▶ [AIM OF THE EXERCISE]: Set out all of the data below as a numbered list, skipping any blank lines and omitting the pictures.

[Items stored from a collection]
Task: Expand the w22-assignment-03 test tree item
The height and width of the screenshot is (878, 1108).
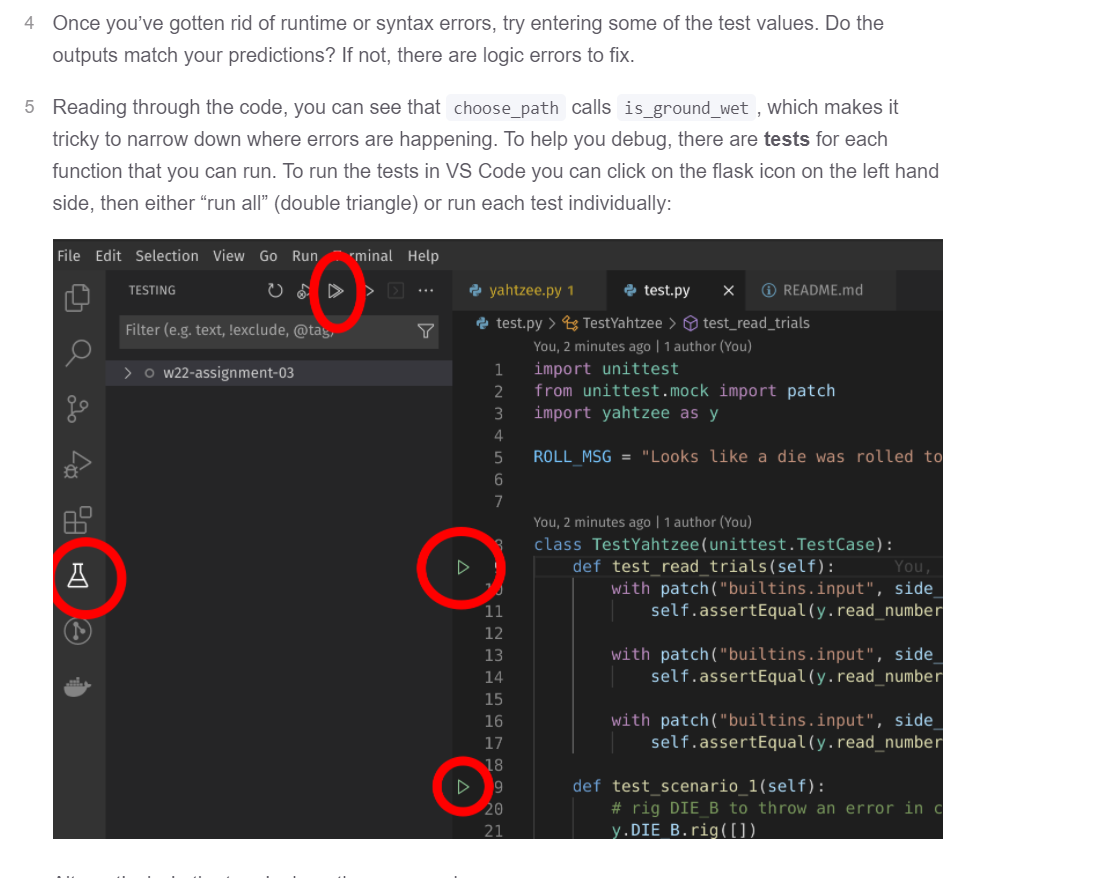Action: [128, 371]
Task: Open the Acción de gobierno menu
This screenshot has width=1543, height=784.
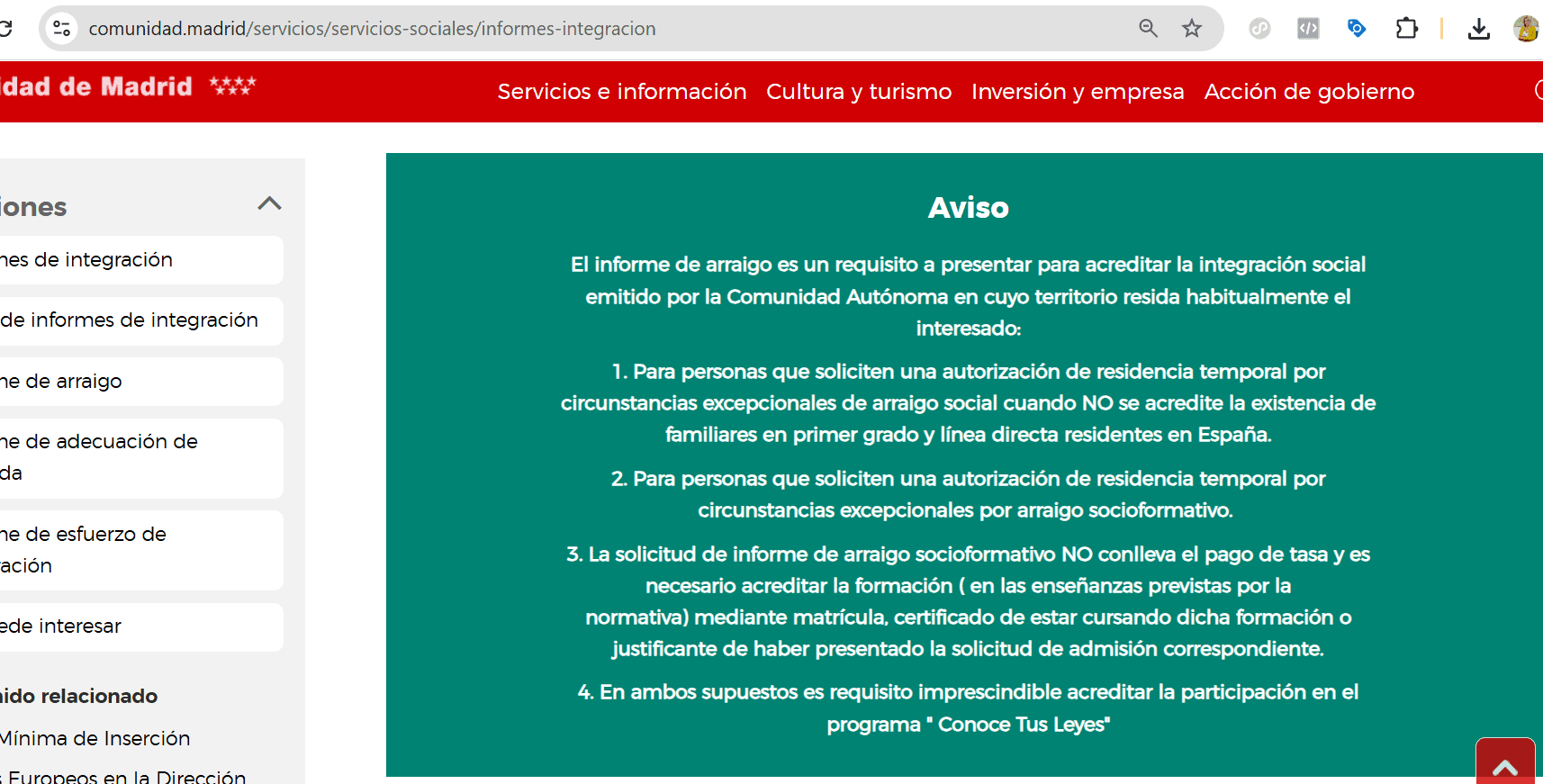Action: [1309, 92]
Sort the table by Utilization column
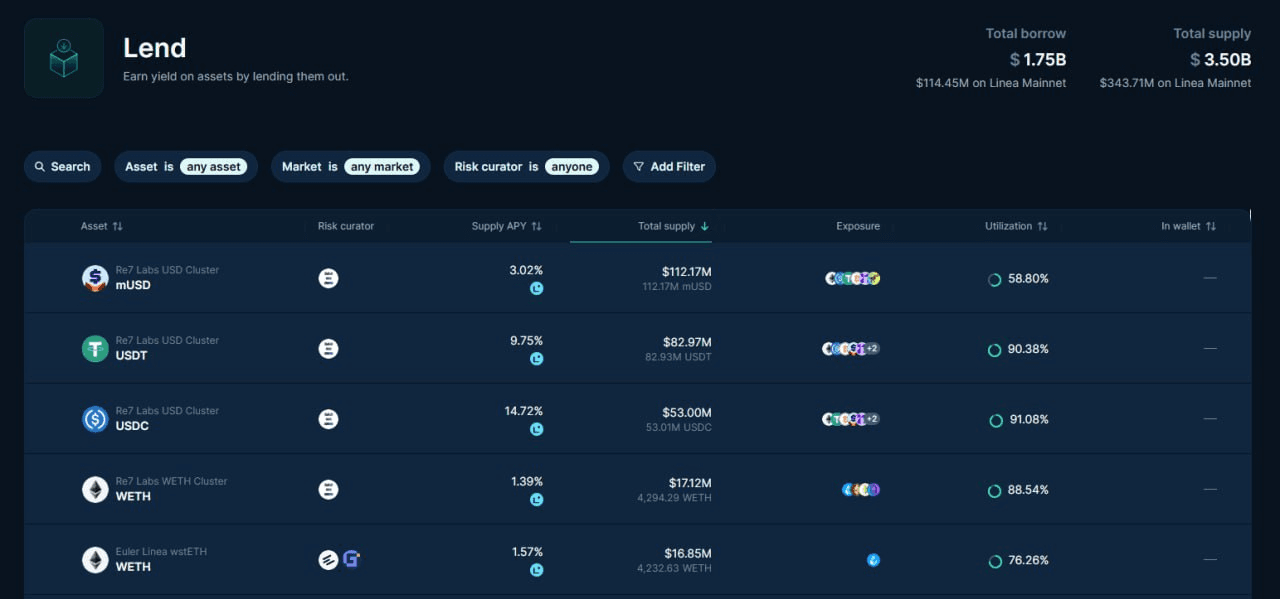This screenshot has height=599, width=1280. point(1016,226)
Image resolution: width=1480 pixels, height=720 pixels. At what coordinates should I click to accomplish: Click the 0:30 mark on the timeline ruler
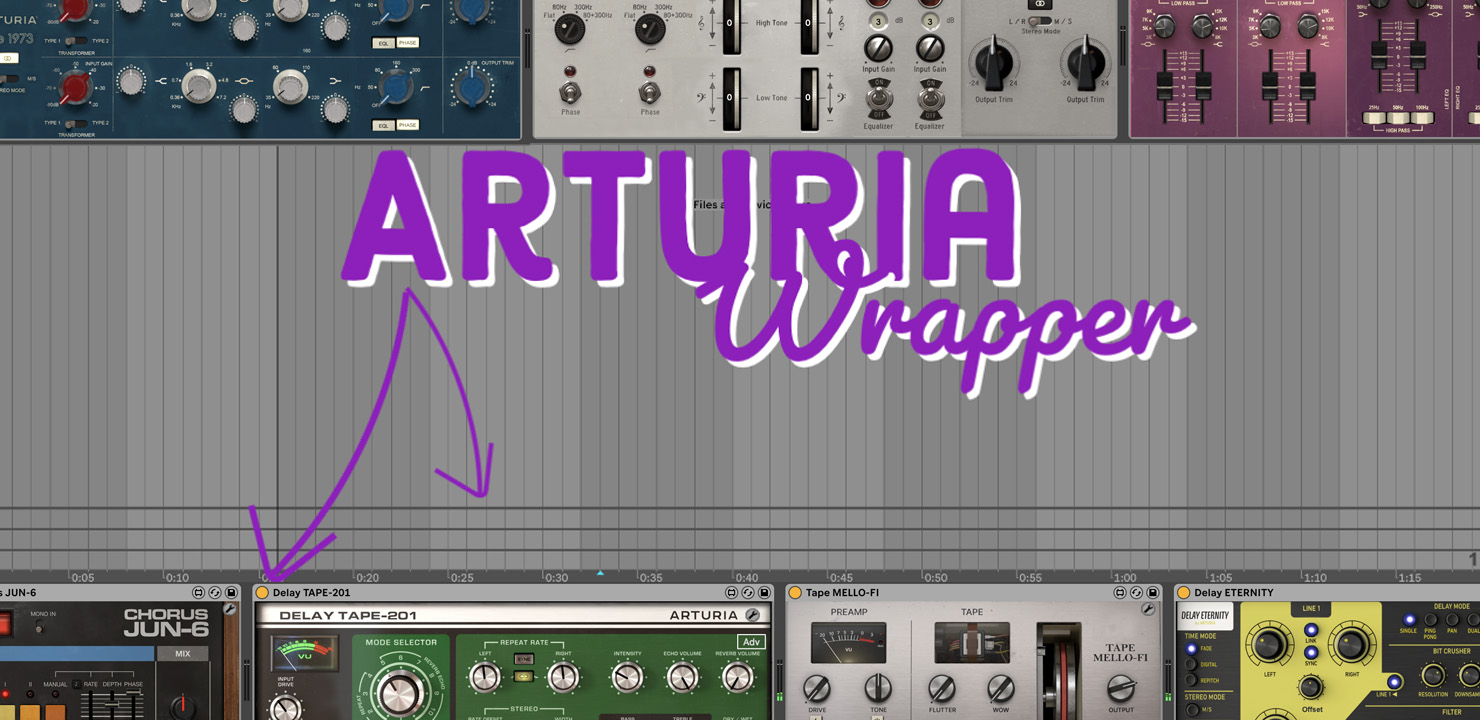(556, 578)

▶ [TASK SOLUTION]:
1. Task: Expand the w22-assignment-03 test tree item
2. The height and width of the screenshot is (878, 1108).
3. Action: [128, 371]
4. Task: Open the Acción de gobierno menu
5. This screenshot has width=1543, height=784.
6. Action: [1309, 92]
7. Sort the table by Utilization column
8. This screenshot has height=599, width=1280. point(1016,226)
9. Image resolution: width=1480 pixels, height=720 pixels. At what coordinates should I click to accomplish: Click the 0:30 mark on the timeline ruler
10. (556, 578)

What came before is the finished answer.